GIVEN INSTRUCTION A =>
Copy out the listing from its start through the line containing "pos(41,106)", both ends included, and leave the pictures out of your answer.

SUPPLIED PASSAGE =>
-=-=-

Alternative Arts and Performing Arts Venue
The Arts Lab
The Arts Lab, also known as the Drury Lane Arts Lab, was a venue for alternative arts exhibitions and performances situated at 182 Drury Lane, London. Founded by American theatre producer Jim Haynes (1933-2021), who was its chief custodian-in-residence, it operated for only a couple of years from 1967 until the Autumn of 1969 before closing down. Its closure occurred soon after it was reported that it had fallen into rental arrears and that the landlord had begun to threaten it with eviction.
The facilities were extensive, including a gallery space, a cinema, a theatre, and initially also a film workshop. Several of these areas had their own dedicated directors.
The cinema, overseen by David Curtis, was noted for running films all through the night, and passing visitors would sometimes sleep there to save money on hotel facilities.
A printed newsletter was produced in connection with the Arts Lab from 1968, initially by British social reformer Nicholas Albery (1948-2001).

-=-=-

GIVEN INSTRUCTION B =>
For each statement, say yes or no to whether the passage on the Arts Lab supports it, and quote the deciding words from that passage. (i) The Arts Lab stood at 182 Drury Lane in London. (ii) Nicholas Albery ran the cinema. (iii) The Arts Lab stayed open until 1972.

-=-=-

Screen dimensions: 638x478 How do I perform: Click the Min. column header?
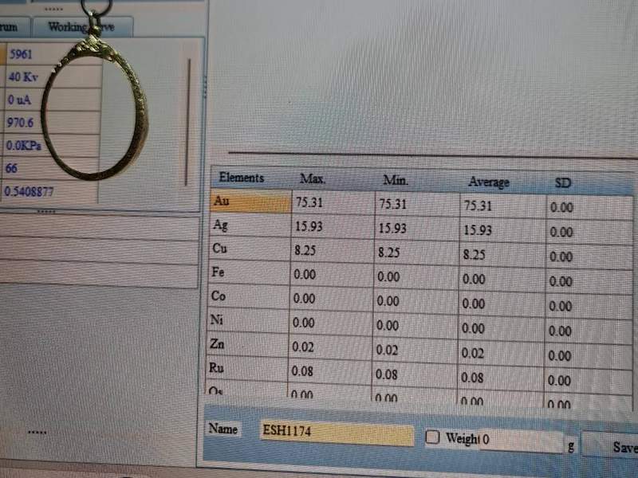[396, 181]
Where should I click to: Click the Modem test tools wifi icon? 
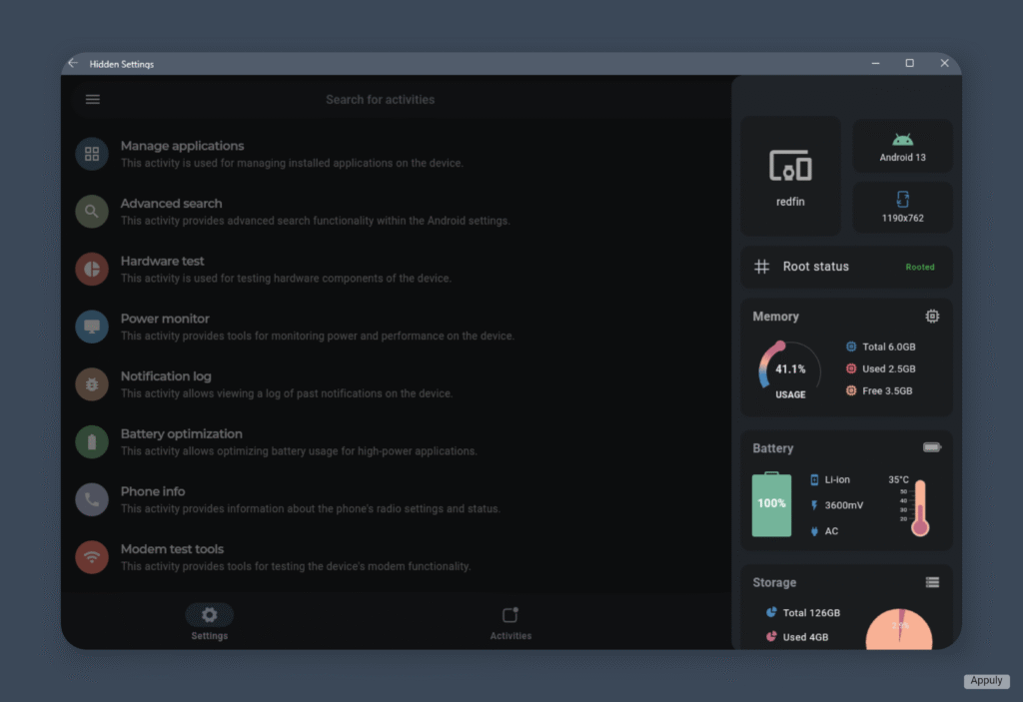92,557
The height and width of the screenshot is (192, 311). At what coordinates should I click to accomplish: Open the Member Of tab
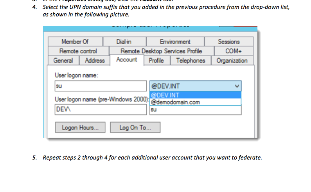[x=75, y=41]
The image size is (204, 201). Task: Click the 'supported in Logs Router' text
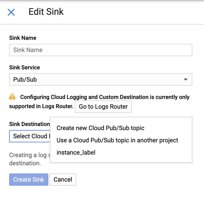pos(41,106)
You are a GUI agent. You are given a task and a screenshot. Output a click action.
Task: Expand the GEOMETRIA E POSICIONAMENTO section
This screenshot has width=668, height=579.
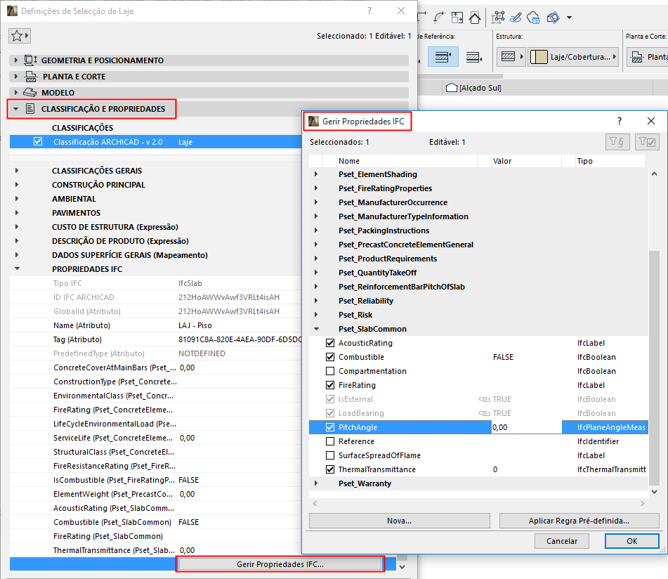tap(15, 60)
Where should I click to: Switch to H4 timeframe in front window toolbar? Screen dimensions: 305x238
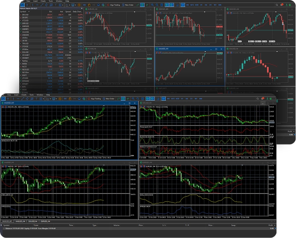(x=186, y=99)
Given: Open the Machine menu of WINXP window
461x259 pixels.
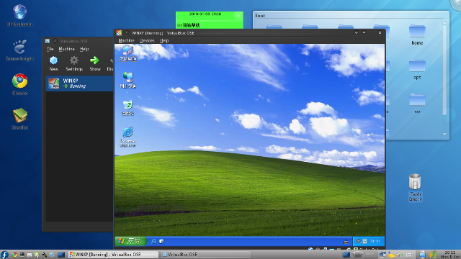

-=-=-

CORRECT RESPONSE A =>
Screen dimensions: 638x478 How do I perform: Click the Min. column header?
[396, 181]
Where should I click to: Click the Modem test tools wifi icon? 
92,557
The height and width of the screenshot is (192, 311). At what coordinates should I click to accomplish: Open the Member Of tab
[x=75, y=41]
The image size is (204, 201). Task: Click the 'supported in Logs Router' text
pos(41,106)

CORRECT RESPONSE B =>
(i) Yes: "situated at 182 Drury Lane, London"
(ii) No: "The cinema, overseen by David Curtis"
(iii) No: "from 1967 until the Autumn of 1969 before closing down"